Rampage

1. If you’re making a movie out of the old video game Rampage, which featured a giant alligator, a giant ape and a giant wolf attacking the skyline of a major American city, your only real job is to get the animals to that city. There is nothing else required of your film. We have seen all of those animals before in movies, all of them giant at one point or another; the only ingredient you have to offer is to have the three of them together, destroying the skyline. That’s it. That’s the one thing that requires any thought whatsoever. Just get them there. Everything else, before and after those monsters attack the city, is unimportant and boring. Concentrate your entire effort the money shots. This is pretty simple.
2. I bring this up because in Rampage, that very movie about the (unquestionably fun) ’80s arcade game, they have come up with the most insane reason for those monsters to be attacking a city (in this case Chicago, a fine skyline to destroy indeed) that could possibly be concocted. The monsters of Rampage were created, as many monsters before them, by an evil corporation (with the hilariously lazy evil corporation name of “Energyne”), led by a brother and sister team (Malin Akerman and Jake Lacy, neither exactly sure what they’re supposed to be doing). They look on in horror as these monsters, whose abomination of an existence is entirely their doing, march through the countryside, eating people and laying waste to large swaths of this once-fine nation, and decide that they only way they can save their own hides is to—and I hope you are ready here—affix a massive beacon atop of Sears Tower using a frequency that only the monsters can hear that beckons them to Chicago. That’s the plan. (There’s some sort of bank-shot rationale about selling the monsters’ DNA that the actors impressively get through without rolling their eyes.) Of all the possibilities the screenwriters of Rampage could have come up with to get to the signature Rampage moment, the only reason their movie exists, and that’s the one they came up with. I think I would have respected them more if they had just said a wizard did it.

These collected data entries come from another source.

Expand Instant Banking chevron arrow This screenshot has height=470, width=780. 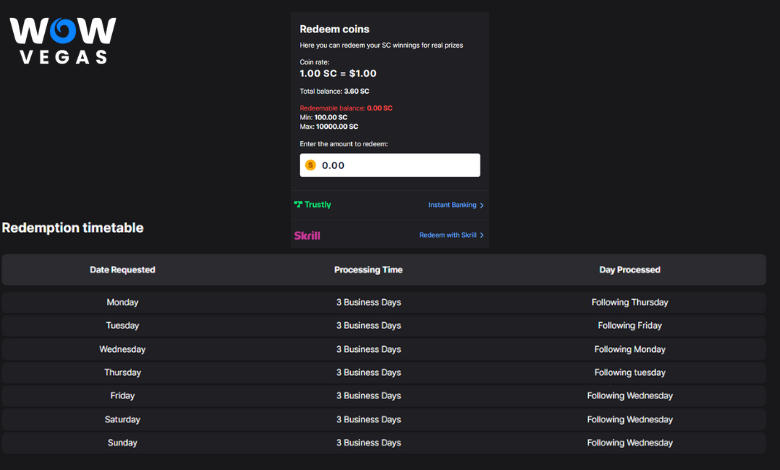click(482, 205)
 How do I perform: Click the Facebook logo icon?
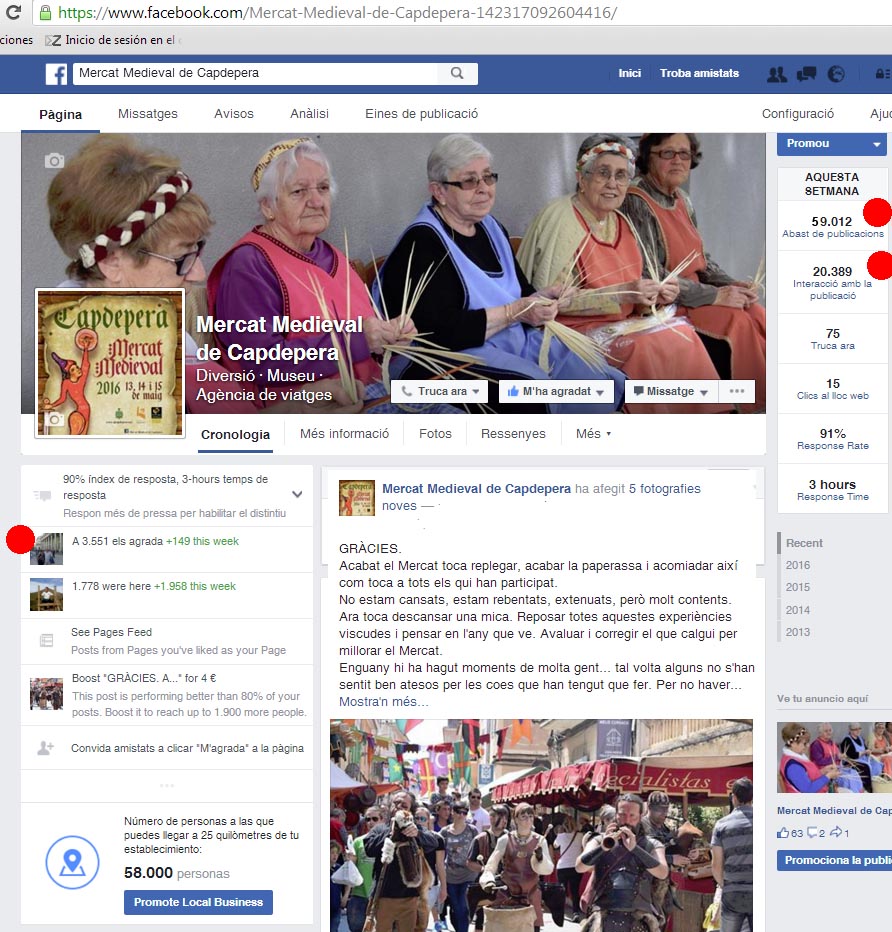56,74
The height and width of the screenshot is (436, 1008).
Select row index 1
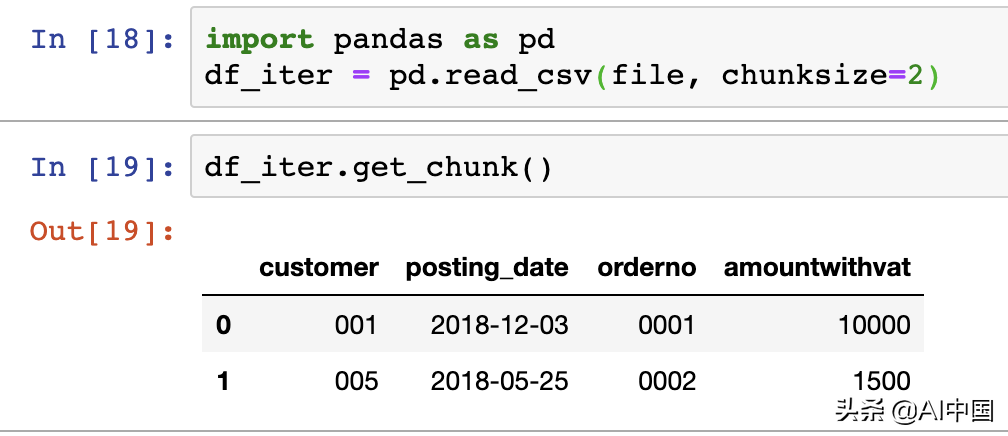(223, 382)
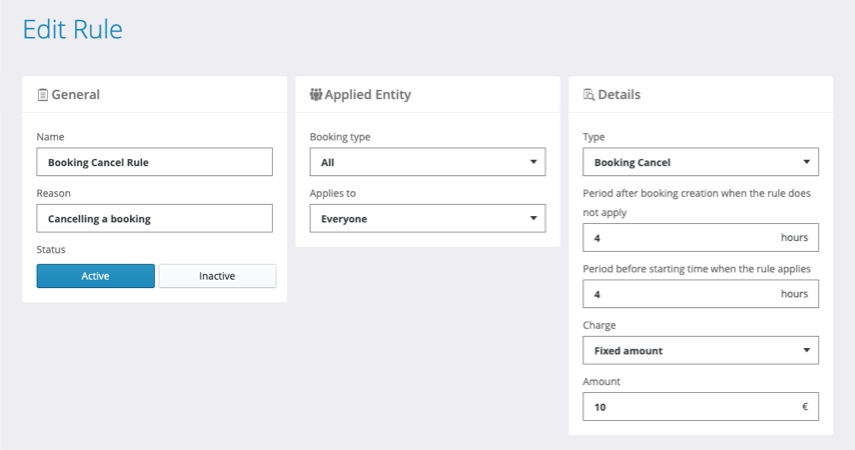Image resolution: width=855 pixels, height=450 pixels.
Task: Click the dropdown arrow on Booking Cancel
Action: pyautogui.click(x=806, y=162)
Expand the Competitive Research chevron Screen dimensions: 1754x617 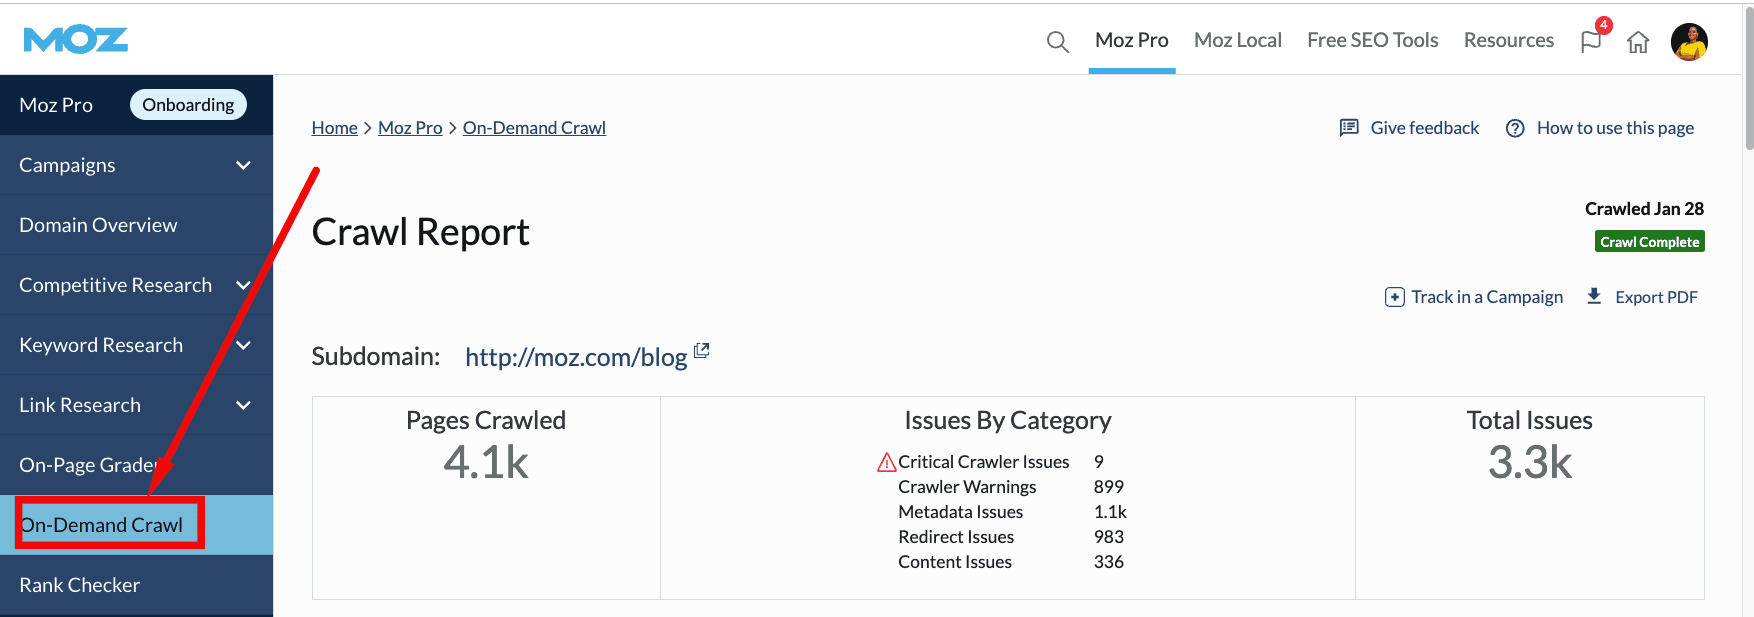pyautogui.click(x=243, y=285)
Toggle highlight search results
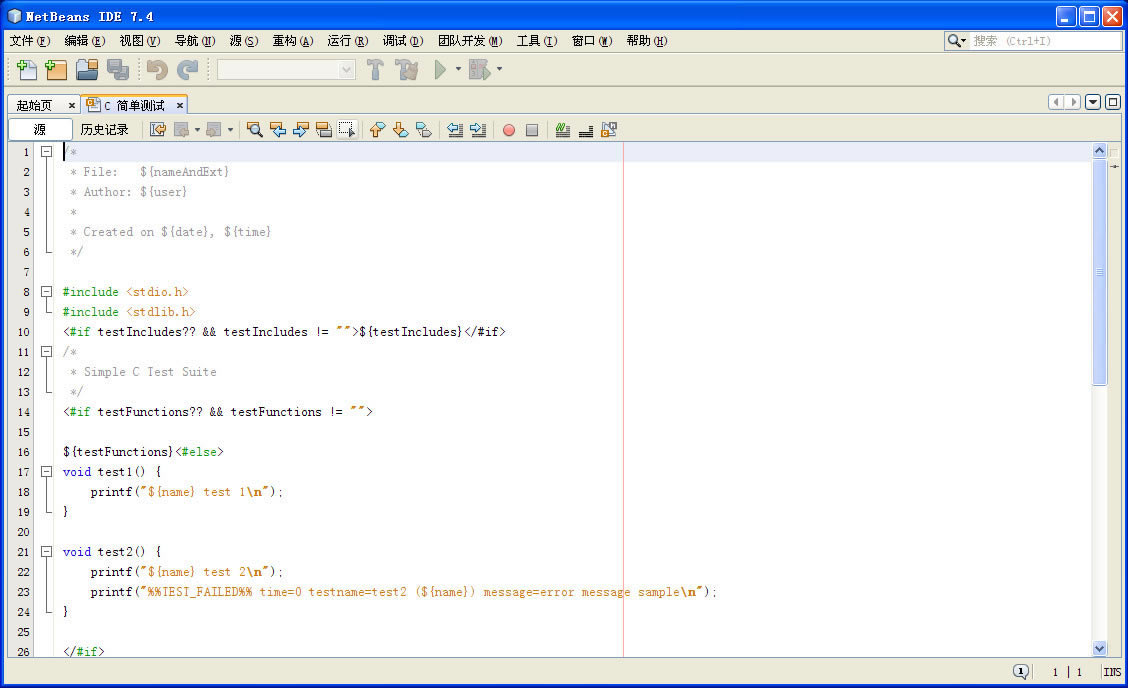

3. That pretty much sums up the amount of thought put into Rampage, which essentially throws The Rock, a few handsome co-stars, a gaggle of semi-competent CGI shots and a bunch of BREAKING NEWS MONSTERS ARE ATTACKING talking heads to provide exposition into a blender, pours out the chunky mix into a bowl and sort of shrugs and says, “eh, eat it, I guess.” The Rock plays a primatologist at the San Diego Zoo who has developed a friendship through sign language with an albino gorilla named George. One night, debris from an exploded space station (don’t ask, though it’s worth noting that the space station explodes in the first scene of the movie, and it’s probably the best scene in the movie) lands near George and the next morning, he has nearly doubled in size and has a severe aggressive streak. And he’s just getting started. Other pieces of debris landed near a wolf and an alligator, which is how they all fit into this; I suppose we should just feel fortunate none landed near a chicken, though that would have made for a much funnier movie.